After using the checklist, Kalina says to keep a record of them. "Track whether there are any changes from week to week," she says.
New set of eyes
Safety walkthroughs are conducted every month at SAIF Corporation, a Salem, OR-based workers' compensation company with over 800 employees, at each of the company's six sites, reports Linda Meuleveld, RN, COHN-S, CCM, OH, consultant and trainer.
"They are done by members of the safety committee and the facilities manager," she says. "We alternate our participation. It is always good to have a new set of eyes on the safety walkthrough."

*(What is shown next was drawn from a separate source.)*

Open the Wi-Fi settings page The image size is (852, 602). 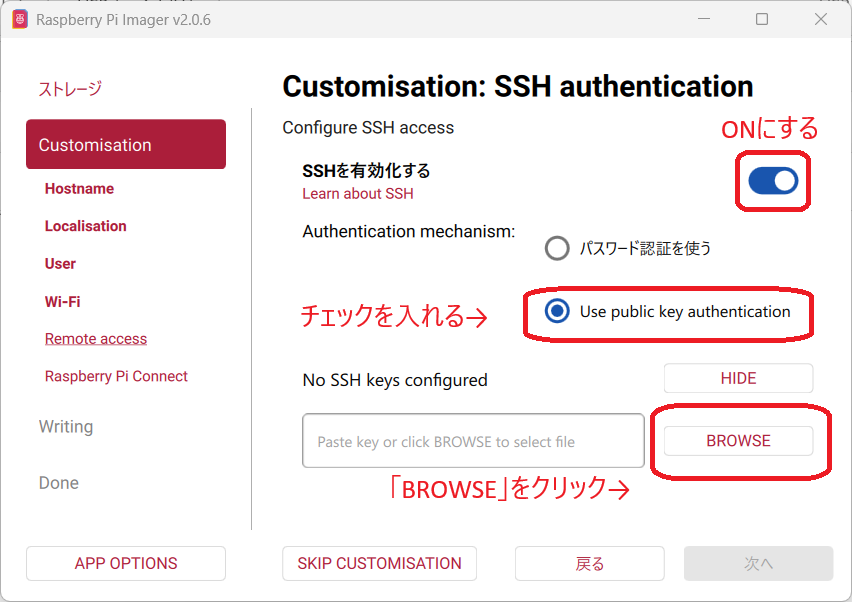point(62,301)
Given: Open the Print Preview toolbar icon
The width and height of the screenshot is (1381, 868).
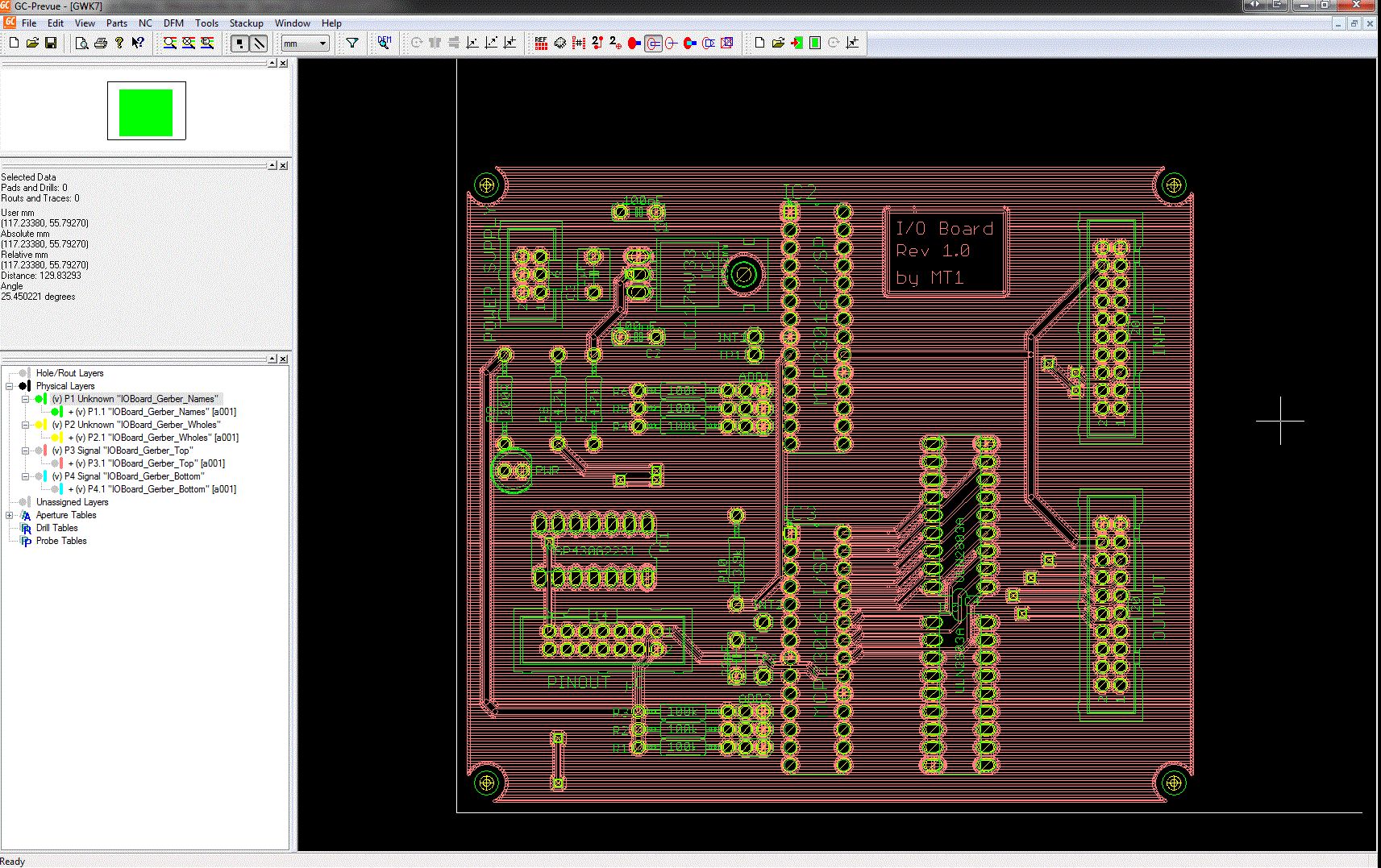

Oregon Occupational Safety and Health Administration
As an advisor to the safety committee, Meuleveld has participated in many walkthroughs. "We check every aspect of the organization," she says. The walkthroughs are based on checklists provided by Oregon Occupational Safety and Health Administration, adds Mueleveld.
"There is a formal walkthrough form that is used and submitted to the safety committee," adds Meuleveld. "It notes the area of concern, and asks for comments."
Next, says Meuleveld, the safety committee discusses the areas of concern. This discussion sometimes leads to safety recommendations, she says, such as posting a monthly safety tip online that reminds employees that daisy chaining electrical cords is an unsafe practice.
"Safety committees benefit from the expertise provided by occupational health," she says. "Consider joining one. Become another voice for safety in your organization."